# [Problem to solve]
Reproduce word for word the stretch of the listing below, from the line containing "You are a computer-use agent. The" through the end of the listing.

— start Material supplied —

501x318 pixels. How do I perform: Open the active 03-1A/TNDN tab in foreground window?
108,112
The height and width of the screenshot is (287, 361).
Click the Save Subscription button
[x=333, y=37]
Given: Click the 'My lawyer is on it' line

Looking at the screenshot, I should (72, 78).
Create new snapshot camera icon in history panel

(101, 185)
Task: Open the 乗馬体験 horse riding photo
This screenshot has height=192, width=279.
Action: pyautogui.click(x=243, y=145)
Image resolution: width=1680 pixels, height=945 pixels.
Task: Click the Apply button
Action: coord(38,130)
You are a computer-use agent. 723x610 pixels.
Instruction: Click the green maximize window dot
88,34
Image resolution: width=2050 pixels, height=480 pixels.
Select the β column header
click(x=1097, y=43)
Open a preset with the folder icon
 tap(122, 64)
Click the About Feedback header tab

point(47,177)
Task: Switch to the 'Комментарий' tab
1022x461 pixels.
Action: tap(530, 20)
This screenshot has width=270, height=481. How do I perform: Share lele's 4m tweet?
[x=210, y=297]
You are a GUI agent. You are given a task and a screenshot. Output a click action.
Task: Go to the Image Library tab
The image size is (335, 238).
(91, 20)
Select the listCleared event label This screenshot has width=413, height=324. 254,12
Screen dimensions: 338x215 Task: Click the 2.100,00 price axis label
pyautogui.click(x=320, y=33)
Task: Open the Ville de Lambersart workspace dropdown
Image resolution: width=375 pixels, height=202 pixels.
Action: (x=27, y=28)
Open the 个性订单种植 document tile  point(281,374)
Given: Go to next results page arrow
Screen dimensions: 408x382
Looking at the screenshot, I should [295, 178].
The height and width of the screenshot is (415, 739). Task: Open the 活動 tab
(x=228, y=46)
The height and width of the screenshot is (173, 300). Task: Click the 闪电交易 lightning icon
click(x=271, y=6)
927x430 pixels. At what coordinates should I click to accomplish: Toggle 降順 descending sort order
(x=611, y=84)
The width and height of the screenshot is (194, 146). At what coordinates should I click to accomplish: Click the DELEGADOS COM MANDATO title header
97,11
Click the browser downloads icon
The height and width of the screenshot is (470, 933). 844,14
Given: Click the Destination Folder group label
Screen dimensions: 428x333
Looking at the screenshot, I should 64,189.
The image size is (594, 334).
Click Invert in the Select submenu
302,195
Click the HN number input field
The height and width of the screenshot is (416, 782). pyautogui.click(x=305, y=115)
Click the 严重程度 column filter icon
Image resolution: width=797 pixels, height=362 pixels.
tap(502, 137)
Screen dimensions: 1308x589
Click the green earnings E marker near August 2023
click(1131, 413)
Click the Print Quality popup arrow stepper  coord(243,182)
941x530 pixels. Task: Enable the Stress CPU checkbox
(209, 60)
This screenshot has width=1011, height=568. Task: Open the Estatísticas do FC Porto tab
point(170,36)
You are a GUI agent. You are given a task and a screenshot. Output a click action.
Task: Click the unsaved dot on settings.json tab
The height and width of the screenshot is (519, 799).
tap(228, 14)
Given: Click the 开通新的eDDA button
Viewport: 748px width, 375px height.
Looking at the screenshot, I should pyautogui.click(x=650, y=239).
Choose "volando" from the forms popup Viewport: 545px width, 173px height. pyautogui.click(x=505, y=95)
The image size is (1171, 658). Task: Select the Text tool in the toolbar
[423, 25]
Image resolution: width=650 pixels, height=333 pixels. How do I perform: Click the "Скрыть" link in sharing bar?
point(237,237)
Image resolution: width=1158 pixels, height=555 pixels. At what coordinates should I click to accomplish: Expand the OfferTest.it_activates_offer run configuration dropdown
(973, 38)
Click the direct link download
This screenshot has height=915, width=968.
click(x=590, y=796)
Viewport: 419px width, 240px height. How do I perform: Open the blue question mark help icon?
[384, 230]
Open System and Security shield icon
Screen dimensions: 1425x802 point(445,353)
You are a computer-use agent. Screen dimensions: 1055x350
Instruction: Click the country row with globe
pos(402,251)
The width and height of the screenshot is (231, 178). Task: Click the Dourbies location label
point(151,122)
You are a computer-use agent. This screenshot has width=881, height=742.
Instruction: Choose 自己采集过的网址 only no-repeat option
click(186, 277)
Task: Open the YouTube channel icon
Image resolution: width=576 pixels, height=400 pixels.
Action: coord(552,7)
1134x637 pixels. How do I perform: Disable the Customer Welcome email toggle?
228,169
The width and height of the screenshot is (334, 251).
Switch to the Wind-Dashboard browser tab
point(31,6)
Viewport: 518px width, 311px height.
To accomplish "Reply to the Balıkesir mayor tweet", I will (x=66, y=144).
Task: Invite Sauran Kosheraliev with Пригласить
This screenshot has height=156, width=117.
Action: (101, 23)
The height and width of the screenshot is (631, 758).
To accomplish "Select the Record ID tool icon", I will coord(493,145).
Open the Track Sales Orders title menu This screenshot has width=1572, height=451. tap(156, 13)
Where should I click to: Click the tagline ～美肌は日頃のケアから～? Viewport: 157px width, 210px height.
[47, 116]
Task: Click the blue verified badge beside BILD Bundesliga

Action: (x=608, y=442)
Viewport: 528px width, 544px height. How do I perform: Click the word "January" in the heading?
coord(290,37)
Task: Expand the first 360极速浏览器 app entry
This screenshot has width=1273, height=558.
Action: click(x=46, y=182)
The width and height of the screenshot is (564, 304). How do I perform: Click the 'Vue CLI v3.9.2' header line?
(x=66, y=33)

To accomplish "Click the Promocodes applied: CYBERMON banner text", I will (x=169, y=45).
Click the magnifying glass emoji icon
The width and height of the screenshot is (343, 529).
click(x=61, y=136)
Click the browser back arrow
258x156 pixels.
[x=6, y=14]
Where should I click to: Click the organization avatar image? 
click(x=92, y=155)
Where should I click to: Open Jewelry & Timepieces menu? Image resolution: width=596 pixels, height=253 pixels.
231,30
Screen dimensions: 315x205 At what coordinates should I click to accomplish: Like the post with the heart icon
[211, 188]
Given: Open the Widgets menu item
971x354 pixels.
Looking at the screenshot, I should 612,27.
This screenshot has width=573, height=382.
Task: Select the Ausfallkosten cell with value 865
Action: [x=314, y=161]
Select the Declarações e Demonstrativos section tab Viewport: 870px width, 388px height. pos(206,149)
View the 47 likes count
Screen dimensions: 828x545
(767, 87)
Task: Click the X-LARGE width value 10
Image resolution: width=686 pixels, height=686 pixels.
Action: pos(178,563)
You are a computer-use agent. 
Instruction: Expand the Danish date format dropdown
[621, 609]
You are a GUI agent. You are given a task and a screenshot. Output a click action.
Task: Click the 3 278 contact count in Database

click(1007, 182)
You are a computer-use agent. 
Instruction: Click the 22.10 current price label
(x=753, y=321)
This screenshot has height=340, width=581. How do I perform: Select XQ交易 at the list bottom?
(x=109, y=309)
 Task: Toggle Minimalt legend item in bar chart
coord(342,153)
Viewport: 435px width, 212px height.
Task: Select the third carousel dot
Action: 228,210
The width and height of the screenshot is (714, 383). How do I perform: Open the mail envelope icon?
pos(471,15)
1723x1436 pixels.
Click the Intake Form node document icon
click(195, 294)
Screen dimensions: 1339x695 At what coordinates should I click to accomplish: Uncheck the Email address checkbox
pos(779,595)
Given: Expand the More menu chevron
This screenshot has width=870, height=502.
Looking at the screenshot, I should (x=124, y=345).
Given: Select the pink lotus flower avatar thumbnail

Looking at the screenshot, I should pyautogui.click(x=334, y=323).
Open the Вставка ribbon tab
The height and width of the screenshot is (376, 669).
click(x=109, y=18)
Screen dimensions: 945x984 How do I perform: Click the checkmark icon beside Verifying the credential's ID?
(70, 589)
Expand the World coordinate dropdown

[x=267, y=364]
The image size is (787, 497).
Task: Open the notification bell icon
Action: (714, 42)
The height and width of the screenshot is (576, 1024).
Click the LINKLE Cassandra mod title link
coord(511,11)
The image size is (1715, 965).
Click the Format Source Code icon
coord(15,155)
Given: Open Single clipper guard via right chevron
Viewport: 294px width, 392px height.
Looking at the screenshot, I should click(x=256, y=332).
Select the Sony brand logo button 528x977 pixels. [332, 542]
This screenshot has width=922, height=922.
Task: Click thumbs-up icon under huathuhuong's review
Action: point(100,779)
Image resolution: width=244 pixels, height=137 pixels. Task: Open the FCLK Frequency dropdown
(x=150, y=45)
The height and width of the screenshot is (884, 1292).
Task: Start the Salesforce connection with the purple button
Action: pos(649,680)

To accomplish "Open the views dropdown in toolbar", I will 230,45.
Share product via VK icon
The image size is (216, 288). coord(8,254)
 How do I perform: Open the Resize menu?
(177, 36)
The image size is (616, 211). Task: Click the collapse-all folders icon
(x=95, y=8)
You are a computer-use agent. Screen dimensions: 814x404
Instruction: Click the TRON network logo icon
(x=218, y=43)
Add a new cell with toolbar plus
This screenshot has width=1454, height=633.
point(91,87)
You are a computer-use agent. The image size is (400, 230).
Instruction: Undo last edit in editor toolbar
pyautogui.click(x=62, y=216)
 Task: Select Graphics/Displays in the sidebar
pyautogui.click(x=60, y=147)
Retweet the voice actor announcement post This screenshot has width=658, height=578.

— end Material supplied —

# [Solution]
You are a computer-use agent. The image size is (400, 230).
Instruction: Undo last edit in editor toolbar
pyautogui.click(x=62, y=216)
 Task: Select Graphics/Displays in the sidebar
pyautogui.click(x=60, y=147)
Retweet the voice actor announcement post This screenshot has width=658, height=578.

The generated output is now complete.